Castrorum metatores
Par Legion VIII Augusta • Publié dans : Empire romain
Les ingénieurs militaires romains spécialisés dans l’édification des camps et des fortifications
Les légions romaines sont le pilier principal d’un Empire qui a dominé la majeure partie de l’Europe pendant presque six siècles.
La plupart des historiens militaires s’accordent sur le fait qu’il aura fallu attendre l’époque napoléonienne pour retrouver un sens aussi développé concernant l’organisation d’une armée.
L’un des aspects les plus rigoureux, les plus techniques de l’armée romaine, concerne sans aucun doute la castramétation c’est-à-dire « l’Art » d’édifier des fortifications militaires et plus particulièrement les fameux camps de marche des légions romaines.
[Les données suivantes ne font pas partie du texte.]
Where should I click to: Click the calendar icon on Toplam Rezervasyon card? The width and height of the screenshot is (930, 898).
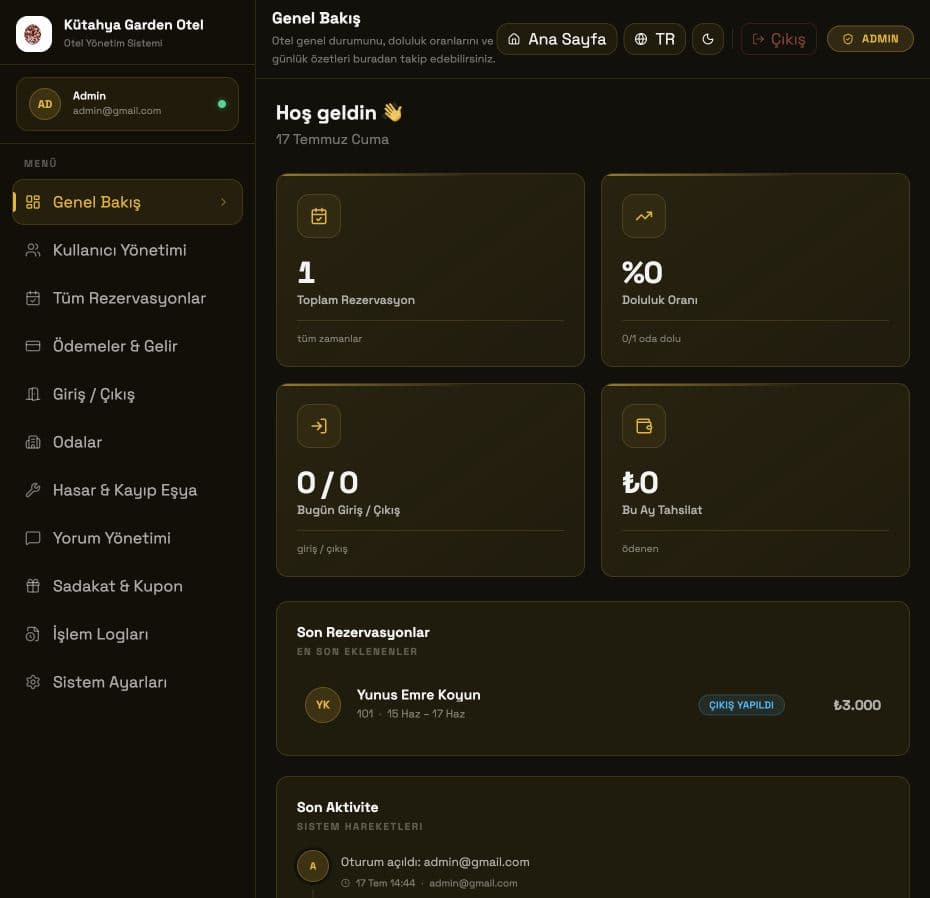pyautogui.click(x=319, y=216)
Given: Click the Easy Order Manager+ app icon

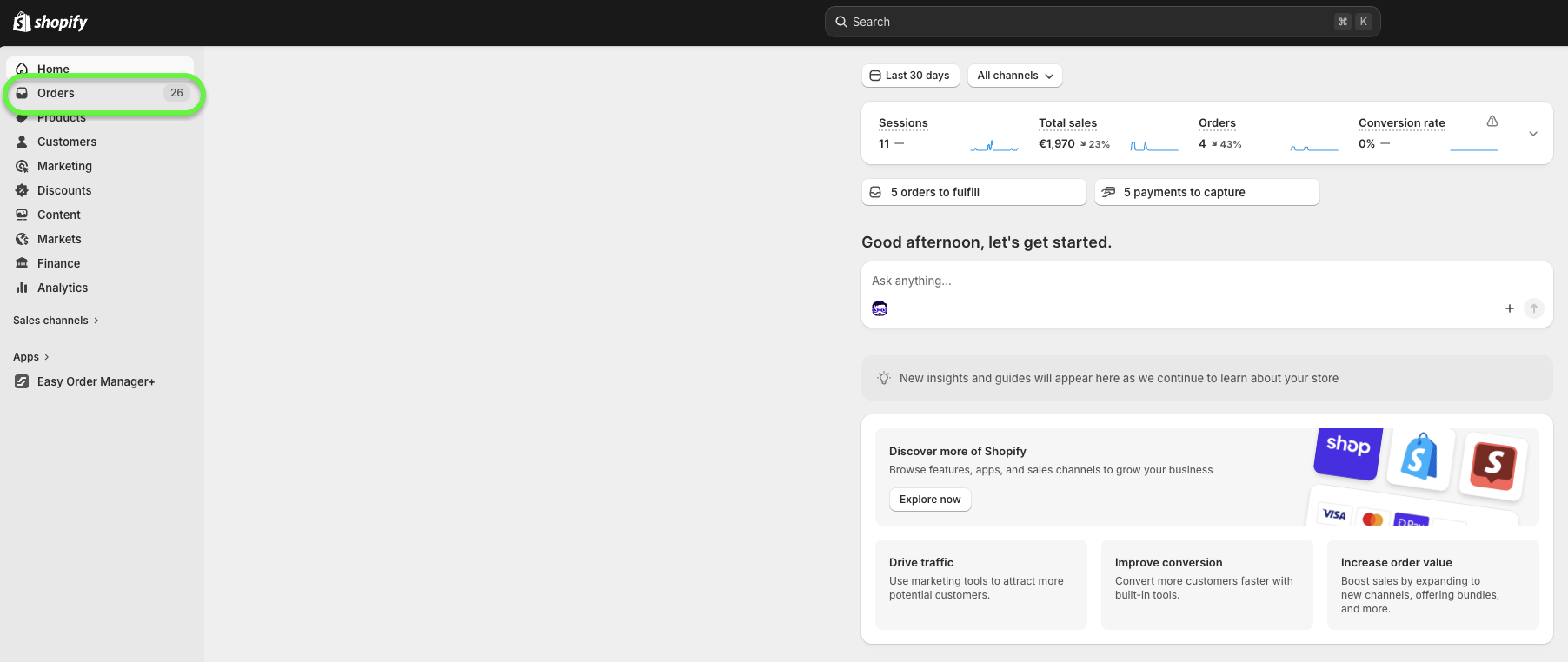Looking at the screenshot, I should 22,381.
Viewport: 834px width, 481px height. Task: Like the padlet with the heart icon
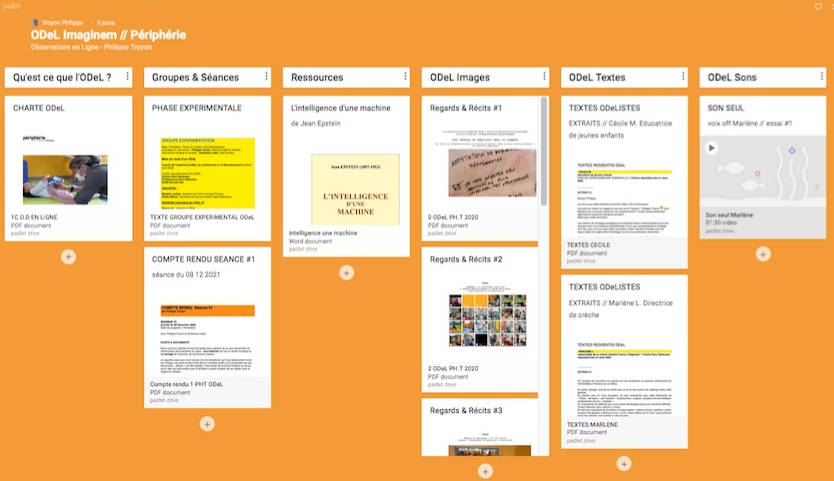point(818,6)
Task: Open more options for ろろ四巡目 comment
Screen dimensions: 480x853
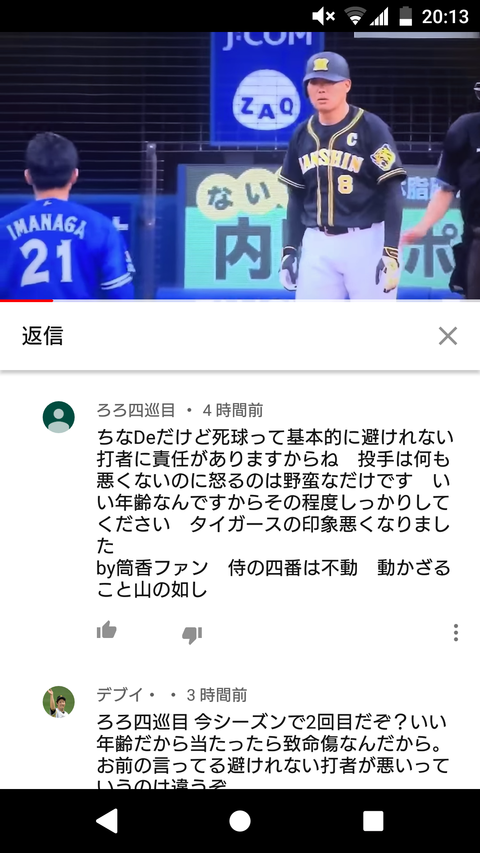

Chaque jour, en fin d’après-midi, en deux heures à peine, un camp d’étape fortifié avec des palissades en bois (castra aestiva) surgit de terre pour être aussitôt rasé dès le départ des troupes le lendemain matin. Suivant les époques, le camp « idéal » est soit carré (de Polybe à Flavius-Josèphe) soit rectangulaire (dès le 2ème siècle après J.C.). Cependant, dans la réalité, l’archéologie a maintes fois relevé des castrae aestivae de forme patatoïde.
Le choix du site et les premiers tracés sont confiés à une catégorie bien précise de spécialistes les Metatores ou Mensores.
Les castrorum metatores marchaient en avant de la légion avec des soldats de l’avant-garde (antecessores) voire même avec ceux qui faisaient des reconnaissances (speculatores) afin de choisir l’emplacement du camp (castrorum locus) pour l’installation des troupes.
Ces metatores devaient prendre en compte un certain nombre de facteurs avant de se déterminer sur le choix définitif de l’emplacement.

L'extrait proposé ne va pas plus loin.